I could tell that Bruno was feeling a bit cabin-feverish and neglected by the way he was chewing my leg this morning.
So, after a hurried breakfast, lasting about an hour and a half, and involving almost a litre of coffee (coffee machine birthday present) I saddled up the hound with his harness and lead and orf we jolly well went to Bollihope in Weardale, parking irritatingly neatly just by the bridge over Bollihope Burn.
We followed an old mines track on the East side of Howden Burn, through an interesting but devastated area of mines and quarries. THis continues as an estate track up onto the moor at Pawlaw Pike – a heathery drumlin.
There was snow. Bruno likes snow. The first bit we met was but a small patch, which the dog stamped about in and ate. A bit higher, there was hard, thawing neve in big patches – ideal for running about on and digging up. I left this task entirely to the dog.
The met office’s forecast of a cloudy day, brightening up was witnessed by a cloudy day turning a bit dark with lowering clouds and a light drizzle. Close, but no gold star this time. At least it was mild….
We bashed the heather a bit and climbed to the summit of Five Pikes. Now Five Pikes, you might imagine, would be a more dramatic version of a lake District Pike – all rocky and pointed and covered in people. Not so. The Pikes on Five Pikes are old shepherd’s cairns, built by old shepherds who clearly had nothing better to do. Apparently there are five of them. Three are in view from the trig point.
We headed towards the Elephant trees – a copse which has appeared in this blog many times. many, many times…..

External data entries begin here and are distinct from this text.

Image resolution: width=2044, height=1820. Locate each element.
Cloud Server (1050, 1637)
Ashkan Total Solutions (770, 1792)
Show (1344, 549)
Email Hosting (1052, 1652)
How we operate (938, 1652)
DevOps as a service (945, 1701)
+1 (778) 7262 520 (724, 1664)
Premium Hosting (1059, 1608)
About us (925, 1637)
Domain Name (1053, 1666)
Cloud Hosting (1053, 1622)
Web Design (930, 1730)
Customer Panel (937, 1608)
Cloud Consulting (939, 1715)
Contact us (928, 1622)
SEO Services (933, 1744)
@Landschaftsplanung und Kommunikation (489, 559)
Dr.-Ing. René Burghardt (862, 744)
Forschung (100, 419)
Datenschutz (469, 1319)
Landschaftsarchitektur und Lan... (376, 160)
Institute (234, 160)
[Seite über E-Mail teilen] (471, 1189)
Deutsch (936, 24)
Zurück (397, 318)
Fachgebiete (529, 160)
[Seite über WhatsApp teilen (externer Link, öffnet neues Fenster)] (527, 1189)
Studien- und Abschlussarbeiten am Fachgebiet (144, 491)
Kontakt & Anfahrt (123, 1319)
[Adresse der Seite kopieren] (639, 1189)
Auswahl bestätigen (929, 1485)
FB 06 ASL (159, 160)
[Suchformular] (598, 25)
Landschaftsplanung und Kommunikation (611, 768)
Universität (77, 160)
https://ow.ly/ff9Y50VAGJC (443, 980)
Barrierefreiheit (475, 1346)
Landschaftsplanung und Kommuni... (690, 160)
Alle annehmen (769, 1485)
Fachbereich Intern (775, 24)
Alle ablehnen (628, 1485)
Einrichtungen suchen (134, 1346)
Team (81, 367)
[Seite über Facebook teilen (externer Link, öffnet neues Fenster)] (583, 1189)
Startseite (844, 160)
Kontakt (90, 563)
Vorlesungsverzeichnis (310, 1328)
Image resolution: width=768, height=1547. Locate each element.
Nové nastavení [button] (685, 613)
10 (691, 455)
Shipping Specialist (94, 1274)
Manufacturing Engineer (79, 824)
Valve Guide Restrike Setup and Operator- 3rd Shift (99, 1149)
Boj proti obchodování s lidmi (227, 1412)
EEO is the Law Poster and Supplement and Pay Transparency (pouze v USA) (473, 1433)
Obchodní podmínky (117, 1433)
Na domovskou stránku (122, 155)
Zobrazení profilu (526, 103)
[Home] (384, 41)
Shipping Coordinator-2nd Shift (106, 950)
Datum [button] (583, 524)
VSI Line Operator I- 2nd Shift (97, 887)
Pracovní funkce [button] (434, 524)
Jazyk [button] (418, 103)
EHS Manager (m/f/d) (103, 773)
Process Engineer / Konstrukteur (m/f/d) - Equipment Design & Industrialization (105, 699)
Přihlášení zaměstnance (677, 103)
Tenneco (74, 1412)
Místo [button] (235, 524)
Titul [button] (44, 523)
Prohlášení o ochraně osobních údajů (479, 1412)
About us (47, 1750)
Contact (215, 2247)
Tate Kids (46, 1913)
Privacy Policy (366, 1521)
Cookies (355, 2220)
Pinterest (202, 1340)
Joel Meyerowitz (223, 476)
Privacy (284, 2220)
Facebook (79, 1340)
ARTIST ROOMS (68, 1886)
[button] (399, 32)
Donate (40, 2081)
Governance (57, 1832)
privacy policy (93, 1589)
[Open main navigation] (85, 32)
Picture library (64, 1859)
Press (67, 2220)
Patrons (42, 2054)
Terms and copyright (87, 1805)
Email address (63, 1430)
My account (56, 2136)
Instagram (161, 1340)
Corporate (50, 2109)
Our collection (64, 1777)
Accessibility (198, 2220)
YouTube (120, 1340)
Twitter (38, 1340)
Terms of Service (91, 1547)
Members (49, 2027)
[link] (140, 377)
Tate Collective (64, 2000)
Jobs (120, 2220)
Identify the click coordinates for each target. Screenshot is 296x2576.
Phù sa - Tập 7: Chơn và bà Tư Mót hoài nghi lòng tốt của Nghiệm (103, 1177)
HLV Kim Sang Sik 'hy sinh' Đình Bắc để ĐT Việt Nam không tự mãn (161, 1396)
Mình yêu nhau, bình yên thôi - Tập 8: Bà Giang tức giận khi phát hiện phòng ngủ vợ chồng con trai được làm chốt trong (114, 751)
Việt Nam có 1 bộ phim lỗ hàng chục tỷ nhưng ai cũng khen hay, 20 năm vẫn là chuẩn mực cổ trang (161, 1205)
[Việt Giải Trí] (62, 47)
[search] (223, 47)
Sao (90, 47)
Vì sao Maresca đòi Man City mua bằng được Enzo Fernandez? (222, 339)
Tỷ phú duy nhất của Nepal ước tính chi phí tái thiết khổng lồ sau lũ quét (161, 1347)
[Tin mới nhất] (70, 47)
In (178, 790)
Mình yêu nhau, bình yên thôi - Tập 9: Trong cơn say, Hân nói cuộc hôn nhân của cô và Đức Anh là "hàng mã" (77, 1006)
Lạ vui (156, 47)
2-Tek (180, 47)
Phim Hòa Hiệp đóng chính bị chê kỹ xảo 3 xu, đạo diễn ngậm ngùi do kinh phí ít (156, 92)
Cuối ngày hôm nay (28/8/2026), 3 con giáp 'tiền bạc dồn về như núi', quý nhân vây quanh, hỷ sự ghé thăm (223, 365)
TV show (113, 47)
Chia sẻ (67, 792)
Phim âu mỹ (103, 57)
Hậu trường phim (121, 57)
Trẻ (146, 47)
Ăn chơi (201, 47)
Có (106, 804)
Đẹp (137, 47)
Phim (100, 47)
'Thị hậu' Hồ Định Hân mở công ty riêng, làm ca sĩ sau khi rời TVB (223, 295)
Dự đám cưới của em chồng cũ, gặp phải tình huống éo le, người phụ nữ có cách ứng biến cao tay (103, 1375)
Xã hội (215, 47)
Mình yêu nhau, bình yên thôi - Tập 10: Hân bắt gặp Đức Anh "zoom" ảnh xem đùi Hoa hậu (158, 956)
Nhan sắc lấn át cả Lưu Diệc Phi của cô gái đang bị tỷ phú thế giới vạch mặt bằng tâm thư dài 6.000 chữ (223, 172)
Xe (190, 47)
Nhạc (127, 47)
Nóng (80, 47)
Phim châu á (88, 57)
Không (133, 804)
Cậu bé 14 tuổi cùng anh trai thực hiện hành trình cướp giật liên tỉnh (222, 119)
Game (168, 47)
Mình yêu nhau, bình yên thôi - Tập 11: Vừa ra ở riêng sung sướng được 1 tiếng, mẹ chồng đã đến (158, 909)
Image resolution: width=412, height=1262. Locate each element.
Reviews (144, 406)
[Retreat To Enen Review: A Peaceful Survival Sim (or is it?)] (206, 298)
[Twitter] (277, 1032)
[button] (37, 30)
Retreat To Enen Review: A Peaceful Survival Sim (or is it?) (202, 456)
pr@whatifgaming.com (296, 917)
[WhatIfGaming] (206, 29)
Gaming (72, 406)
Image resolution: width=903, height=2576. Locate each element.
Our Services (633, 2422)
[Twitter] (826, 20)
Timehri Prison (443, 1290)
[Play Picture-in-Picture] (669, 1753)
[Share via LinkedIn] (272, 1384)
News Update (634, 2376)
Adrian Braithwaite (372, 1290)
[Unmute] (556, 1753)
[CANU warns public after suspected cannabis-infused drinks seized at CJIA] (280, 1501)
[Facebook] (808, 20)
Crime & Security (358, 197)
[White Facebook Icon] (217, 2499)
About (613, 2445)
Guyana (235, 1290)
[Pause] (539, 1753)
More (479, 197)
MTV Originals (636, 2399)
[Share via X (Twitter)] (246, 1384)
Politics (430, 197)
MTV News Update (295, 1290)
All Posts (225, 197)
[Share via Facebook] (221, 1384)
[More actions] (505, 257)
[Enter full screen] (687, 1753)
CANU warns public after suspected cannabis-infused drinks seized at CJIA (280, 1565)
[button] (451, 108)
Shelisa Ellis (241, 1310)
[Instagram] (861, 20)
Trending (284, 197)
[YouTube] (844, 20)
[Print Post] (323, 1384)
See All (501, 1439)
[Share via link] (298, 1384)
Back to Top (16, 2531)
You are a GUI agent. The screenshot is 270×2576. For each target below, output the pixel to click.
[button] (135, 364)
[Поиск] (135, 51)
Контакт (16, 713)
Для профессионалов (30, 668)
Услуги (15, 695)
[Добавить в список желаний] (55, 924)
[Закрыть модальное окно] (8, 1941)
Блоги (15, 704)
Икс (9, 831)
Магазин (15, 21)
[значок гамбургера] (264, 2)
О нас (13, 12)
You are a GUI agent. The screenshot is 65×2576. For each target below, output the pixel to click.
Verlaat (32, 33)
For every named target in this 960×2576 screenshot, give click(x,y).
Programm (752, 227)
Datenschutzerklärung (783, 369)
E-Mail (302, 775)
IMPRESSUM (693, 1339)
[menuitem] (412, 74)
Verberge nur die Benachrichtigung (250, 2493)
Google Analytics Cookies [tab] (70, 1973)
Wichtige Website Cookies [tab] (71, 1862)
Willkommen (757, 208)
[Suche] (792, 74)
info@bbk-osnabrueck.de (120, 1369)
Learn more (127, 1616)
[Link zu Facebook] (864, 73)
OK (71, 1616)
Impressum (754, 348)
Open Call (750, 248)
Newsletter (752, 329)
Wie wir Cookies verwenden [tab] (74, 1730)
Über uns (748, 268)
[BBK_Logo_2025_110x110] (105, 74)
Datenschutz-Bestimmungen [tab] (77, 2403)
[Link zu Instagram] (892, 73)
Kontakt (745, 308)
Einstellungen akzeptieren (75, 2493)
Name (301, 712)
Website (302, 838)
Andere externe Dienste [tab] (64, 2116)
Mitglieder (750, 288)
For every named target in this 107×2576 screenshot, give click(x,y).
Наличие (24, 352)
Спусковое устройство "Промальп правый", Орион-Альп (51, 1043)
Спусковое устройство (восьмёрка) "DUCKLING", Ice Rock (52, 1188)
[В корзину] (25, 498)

And then we went down to White Kirkley and followed Bollihope Burn back to the car which was still there and with it’s lights turned off and all it’s wheels still on. This was good. Not so good were the holes in the footbridge over the burn. these could scare a small dog of a nervous disposition and a phobia about falling through small holes into a raging beck of brown and peaty water and thus getting washed away and ending up in a canine rescue centre in Sunderland (which is where all that water goes eventually). So I’ve reported it to the County Council. Regular readers will appreciate that this is not a waste of time and that sometimes, often, something Gets Done – one way or another.
Anyway, the walk was seven and a half miles. Its a nice little walk.